I do like this. It takes me around 10 minutes to do the simple breathing exercises (3 sets) and then another 10 to 15 minutes meditating afterwards.

My approach to this was to follow Wim’s recommendations of breathing into my abdomen deeply (lying down), then into my chest and then feel as though I was breathing into my head. Then letting go with my body and breathing out relatively heavily.

He recommends to practice this cycle 30 (optionally to 40) times. Then to breathe out and hold your breath for as long as you can. I can manage around 60-70 seconds reasonably easily.

Then after this to take a deep breath in and hold it for another 10 to 15 seconds. The 30 breath cycles, expired breath holding and inspired breath holding, forming one complete set.

After 3 sets I do feel very chilled and ready to meditate, but I’ll describe that part in my next post.

For me the breathing session is about double the time I would normally practice and engages the upper chest more than I would normally do.

Mindfully Connected Method

Adding in the Mindfully Connected Method (MCM): I use structured abdominal breathing to emphasise the depth of abdominal breathing, following that with a wave of MCM structured upper chest breathing and then MCM Vertical Head Line Expansion.
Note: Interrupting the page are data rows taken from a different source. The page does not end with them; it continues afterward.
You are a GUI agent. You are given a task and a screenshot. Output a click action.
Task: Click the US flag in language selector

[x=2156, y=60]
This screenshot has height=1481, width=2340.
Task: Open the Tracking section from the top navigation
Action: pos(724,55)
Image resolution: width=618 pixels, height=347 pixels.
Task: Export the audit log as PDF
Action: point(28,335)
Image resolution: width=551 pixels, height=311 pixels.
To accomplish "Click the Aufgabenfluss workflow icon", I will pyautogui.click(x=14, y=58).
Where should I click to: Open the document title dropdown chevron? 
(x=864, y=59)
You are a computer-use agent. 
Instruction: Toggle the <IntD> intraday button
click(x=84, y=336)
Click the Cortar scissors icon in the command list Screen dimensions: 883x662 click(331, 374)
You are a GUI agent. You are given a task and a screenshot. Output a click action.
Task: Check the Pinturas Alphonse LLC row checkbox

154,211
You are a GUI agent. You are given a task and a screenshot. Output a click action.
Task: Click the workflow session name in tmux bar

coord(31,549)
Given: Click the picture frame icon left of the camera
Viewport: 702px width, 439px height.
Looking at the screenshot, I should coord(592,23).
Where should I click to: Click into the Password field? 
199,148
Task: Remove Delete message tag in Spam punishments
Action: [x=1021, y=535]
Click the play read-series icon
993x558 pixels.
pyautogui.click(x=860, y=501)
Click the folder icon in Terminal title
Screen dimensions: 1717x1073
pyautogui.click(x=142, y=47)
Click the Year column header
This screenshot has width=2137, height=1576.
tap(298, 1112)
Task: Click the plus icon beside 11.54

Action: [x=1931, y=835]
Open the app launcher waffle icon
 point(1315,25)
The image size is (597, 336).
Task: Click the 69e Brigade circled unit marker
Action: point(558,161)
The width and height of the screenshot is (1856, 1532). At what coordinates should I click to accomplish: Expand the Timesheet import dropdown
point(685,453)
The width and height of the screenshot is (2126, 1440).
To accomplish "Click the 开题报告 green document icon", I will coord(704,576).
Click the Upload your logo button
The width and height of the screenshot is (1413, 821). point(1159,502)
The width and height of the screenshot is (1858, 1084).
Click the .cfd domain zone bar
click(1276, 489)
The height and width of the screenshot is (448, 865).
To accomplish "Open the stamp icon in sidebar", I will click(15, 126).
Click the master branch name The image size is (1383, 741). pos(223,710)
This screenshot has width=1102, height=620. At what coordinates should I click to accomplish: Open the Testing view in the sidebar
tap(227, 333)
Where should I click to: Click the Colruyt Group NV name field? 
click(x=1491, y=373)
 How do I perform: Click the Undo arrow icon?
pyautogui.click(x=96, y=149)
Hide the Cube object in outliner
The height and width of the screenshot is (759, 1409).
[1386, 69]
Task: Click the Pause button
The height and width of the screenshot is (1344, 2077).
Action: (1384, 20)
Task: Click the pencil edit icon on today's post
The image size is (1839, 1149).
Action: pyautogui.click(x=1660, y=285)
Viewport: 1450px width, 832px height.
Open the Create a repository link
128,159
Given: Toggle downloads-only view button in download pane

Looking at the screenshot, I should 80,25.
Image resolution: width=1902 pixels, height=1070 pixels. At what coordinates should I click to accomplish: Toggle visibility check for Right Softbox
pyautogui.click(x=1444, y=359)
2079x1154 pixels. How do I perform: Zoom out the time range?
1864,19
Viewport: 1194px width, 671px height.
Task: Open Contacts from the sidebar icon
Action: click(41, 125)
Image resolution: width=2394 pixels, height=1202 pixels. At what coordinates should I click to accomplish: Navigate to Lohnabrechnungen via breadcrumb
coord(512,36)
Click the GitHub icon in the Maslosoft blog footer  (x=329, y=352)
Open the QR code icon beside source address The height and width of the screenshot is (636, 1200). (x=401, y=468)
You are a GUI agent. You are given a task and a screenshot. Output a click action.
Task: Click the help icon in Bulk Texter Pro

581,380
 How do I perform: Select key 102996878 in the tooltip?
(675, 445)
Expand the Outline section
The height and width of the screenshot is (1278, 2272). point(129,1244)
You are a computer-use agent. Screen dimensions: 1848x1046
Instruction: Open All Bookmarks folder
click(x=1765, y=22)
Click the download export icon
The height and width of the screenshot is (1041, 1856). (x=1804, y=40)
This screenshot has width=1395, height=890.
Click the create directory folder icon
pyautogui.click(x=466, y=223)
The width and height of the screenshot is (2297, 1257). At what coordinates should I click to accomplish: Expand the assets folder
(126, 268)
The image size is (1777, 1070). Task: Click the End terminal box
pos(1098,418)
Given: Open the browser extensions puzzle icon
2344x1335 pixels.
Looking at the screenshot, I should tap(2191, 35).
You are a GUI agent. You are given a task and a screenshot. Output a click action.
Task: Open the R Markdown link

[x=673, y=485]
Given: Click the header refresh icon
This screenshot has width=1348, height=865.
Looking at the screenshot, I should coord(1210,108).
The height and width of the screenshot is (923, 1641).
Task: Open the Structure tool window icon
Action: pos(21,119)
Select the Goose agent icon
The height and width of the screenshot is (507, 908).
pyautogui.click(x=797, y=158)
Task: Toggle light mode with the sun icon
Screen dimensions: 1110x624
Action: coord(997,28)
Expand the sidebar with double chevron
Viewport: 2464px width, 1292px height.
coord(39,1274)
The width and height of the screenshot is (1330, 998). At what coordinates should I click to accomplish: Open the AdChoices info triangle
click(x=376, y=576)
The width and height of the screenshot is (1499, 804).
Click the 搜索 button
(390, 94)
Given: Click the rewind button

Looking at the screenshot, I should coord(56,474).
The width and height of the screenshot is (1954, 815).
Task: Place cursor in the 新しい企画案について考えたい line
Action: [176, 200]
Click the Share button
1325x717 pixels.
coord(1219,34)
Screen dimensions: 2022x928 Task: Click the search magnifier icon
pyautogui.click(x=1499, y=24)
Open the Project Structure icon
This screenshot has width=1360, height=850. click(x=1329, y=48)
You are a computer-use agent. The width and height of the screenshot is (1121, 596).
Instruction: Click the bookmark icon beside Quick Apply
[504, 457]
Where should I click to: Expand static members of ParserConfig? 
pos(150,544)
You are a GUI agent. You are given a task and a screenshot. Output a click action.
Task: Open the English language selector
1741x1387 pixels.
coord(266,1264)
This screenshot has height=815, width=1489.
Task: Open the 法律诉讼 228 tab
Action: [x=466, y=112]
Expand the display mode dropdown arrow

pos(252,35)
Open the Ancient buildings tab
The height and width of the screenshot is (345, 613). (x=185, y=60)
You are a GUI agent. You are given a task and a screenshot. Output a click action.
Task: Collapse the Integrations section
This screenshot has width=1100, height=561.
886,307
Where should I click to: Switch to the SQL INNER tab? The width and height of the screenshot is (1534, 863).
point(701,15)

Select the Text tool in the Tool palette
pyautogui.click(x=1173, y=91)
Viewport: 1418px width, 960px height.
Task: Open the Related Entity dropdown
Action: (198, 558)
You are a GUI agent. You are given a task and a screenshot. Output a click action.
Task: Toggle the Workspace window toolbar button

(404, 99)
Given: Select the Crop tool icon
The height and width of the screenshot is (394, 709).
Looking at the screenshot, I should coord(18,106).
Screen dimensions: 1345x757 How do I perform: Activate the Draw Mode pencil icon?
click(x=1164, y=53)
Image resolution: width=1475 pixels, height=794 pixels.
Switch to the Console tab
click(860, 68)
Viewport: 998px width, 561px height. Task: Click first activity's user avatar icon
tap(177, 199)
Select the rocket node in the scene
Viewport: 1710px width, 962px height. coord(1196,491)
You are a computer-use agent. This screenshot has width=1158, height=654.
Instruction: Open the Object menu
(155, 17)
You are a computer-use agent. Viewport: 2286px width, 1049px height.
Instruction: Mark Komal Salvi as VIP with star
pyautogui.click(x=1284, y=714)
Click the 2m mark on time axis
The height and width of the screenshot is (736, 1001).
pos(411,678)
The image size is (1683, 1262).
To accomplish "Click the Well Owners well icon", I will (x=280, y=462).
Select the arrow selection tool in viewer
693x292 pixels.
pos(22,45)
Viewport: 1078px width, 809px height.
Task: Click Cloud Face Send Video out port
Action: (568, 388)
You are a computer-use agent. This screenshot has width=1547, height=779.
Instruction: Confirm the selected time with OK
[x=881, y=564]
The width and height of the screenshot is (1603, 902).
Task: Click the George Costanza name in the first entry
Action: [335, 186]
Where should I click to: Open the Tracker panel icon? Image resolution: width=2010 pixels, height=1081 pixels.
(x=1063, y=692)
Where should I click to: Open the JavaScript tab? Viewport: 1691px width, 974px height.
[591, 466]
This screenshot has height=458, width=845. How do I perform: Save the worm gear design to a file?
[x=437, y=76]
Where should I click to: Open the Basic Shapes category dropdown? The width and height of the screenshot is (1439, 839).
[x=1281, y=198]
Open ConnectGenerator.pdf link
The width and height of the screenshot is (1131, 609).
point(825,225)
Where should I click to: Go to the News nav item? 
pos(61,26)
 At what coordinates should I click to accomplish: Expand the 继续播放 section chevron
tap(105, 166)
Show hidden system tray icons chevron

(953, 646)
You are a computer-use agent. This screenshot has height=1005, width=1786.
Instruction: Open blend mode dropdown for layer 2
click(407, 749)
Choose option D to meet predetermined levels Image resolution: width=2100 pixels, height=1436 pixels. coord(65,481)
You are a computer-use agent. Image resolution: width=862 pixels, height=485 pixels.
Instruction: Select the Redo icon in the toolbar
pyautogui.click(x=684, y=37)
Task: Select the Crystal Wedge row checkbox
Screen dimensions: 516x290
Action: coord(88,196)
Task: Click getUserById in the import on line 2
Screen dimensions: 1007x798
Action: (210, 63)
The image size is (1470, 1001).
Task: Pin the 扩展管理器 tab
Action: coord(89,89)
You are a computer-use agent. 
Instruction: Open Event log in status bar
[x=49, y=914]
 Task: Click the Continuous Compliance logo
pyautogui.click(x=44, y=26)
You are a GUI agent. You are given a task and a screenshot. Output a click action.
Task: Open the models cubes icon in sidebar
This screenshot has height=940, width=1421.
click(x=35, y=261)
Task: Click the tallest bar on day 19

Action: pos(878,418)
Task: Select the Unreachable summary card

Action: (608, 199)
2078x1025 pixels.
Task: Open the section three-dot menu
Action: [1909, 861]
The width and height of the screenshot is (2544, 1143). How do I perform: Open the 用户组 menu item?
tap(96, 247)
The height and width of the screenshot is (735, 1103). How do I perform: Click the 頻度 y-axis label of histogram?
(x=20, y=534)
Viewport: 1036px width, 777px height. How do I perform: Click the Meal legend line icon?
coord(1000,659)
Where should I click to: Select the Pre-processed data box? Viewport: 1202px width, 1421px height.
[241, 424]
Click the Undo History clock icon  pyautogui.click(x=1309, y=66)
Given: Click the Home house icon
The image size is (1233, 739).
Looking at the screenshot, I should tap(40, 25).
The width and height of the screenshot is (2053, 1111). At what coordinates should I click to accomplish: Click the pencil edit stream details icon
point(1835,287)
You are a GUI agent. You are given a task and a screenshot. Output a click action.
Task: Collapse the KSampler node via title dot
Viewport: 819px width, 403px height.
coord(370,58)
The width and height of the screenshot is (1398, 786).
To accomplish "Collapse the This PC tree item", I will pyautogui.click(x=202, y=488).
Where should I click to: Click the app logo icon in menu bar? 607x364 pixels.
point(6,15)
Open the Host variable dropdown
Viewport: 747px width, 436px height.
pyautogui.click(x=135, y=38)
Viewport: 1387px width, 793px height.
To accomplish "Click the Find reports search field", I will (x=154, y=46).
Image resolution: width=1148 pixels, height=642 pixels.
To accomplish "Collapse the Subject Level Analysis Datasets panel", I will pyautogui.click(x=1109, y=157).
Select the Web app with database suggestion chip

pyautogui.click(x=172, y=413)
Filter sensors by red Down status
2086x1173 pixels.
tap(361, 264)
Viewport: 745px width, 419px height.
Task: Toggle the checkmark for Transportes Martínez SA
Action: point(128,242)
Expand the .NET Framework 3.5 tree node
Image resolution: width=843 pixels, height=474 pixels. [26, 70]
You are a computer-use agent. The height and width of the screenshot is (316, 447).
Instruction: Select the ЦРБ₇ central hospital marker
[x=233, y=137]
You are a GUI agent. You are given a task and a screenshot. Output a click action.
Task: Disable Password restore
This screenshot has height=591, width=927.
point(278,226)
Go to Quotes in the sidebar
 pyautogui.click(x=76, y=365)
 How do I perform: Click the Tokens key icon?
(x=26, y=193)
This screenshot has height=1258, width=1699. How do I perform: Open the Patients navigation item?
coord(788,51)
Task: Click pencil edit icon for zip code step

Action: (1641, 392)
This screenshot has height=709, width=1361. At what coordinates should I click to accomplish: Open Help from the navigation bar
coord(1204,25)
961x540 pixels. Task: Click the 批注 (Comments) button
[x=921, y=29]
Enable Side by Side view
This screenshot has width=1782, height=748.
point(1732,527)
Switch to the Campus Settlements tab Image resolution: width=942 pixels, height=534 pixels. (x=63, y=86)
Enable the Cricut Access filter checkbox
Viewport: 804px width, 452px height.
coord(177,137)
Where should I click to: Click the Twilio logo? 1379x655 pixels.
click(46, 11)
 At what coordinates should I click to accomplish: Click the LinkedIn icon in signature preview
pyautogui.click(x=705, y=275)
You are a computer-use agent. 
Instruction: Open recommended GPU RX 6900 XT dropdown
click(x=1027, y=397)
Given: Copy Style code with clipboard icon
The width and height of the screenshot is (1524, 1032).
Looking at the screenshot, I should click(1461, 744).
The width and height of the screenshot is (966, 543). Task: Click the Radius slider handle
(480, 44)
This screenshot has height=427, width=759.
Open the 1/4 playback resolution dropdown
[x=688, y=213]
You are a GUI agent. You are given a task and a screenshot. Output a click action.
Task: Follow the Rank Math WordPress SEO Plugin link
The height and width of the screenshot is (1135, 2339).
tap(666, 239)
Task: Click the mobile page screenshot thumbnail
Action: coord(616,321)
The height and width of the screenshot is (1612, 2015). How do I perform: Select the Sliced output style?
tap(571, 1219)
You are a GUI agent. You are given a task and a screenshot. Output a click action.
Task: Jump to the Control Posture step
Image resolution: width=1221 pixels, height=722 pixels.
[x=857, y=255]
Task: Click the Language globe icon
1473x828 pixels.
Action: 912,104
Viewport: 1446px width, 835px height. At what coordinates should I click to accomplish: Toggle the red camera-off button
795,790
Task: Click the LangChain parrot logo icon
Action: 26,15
Adding in the MCM components definitely enhances the WHM breathing approach for me.

Systema Breathing Trick

There is also a trick from Systema breathing that allows you to hold your breath for longer: You will notice that after 30 or 40 seconds you’ll start to get a tightness in your chest and a panic desire to breathe. Try and ‘swallow’ this feeling. At first you’ll only be able to swallow this panic feeling once or twice. After a bit of practice you can get to swallowing it for 5 or more times and your breath hold will then go past the one minute mark relatively easily.

So Far, So Good.

I like the extended breathing approach, I can relate well to it and I can feel it is doing me good. I can also enhance it will a few additions from my current practice.